Arte que representa nuestro mayor triunfo: el deporte de la falsedad.
Es, en realidad, un paisaje sonoro. Dominan los gritos de una audiencia en éxtasis.
«¡Pégale con ganas!» «¡Ya no chilles!»; se les suman anuncios de vendedores bien intencionados: «¡CERVEZA! ¡CERVEZA! ¡LLEVE SU CERVEZA!». Como una descarga eléctrica, todo pega en el instante que entras. La esencia de un país adentrándose por tus venas.
«¡Lucharán a dos de tres caídas sin límite de tiempo!». Los anuncios reglamentarios; procesión introductoria. Eucaristía en la Ciudad de México. Entran lentos los luchadores hacia el cuadrilátero anunciado.

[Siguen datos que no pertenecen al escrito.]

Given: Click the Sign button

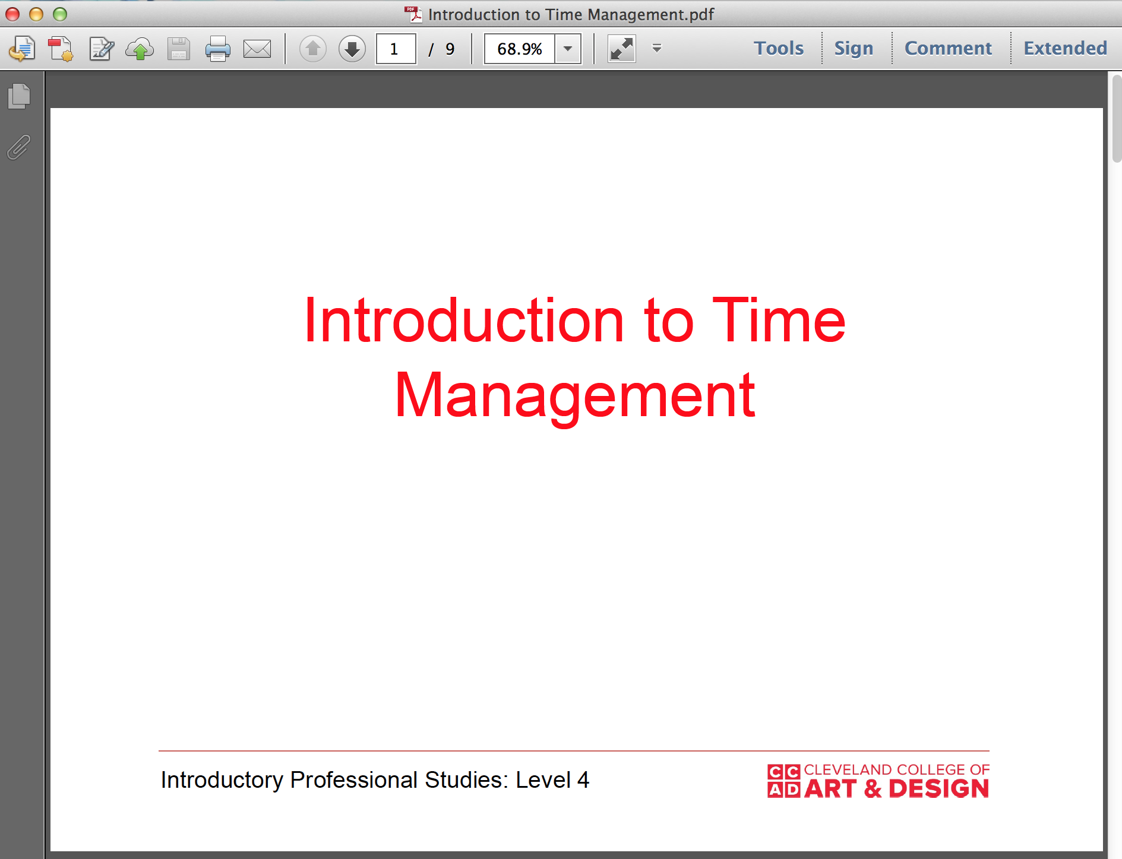Looking at the screenshot, I should (x=854, y=48).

Cuando un luchador somete a otro, aparece el árbitro para contar de inmediato. ¡Uno!
Es este el secreto de la nación. Nos mentimos y lo sabemos; nos mentimos y sonreímos.
Aprendimos de Ícaro. Sabiendo que el sol puede quemar nuestras alas y el agua destrozarlas con sus olas, permanecemos en puntos medios que garantizan felicidad momentánea.
Es propio, dados mis esfuerzos, rescatar una metáfora bien conocida del maestro Paz. Pasa, que somos criaturas de mentira. Solo faltaba entender el motivo. Nos ponemos máscaras; fingimos la felicidad aún sabiendo lo que yace debajo de esta tela.
Por algo, las luchas libres fueron tan buen ejemplo. Como los luchadores que admirábamos sentados en butacas de plástico, usamos máscaras para perpetuar la farsa.
Enmascarados, salimos al mundo sabiendo que otros hacen lo mismo. Admiramos las máscaras ajenas como evidencia de una felicidad en tregua por sobre desdichas eternas.
El mexicano finge; obtiene alegría de por medio. Una obra cotidiana de la que queremos ser parte. ¿Por qué? Muy sencillo. Solo así sonreímos.
Cada diez minutos, tiran a un adversario fuera de sus cuerdas. Brincando de una esquina, el peso del luchador tritura al oponente contra la frialdad del suelo. Ni siquiera las reglas intuitivas perduran. Un deporte como nuestros compatriotas; un deporte de mentiras.
La habilidad de ser feliz que tanto admiramos. ¡Que el mundo lo sepa! ¡Que el árbitro lo cante al fin! El mexicano vive enmascarado, pero, en sus disfraces, vive feliz.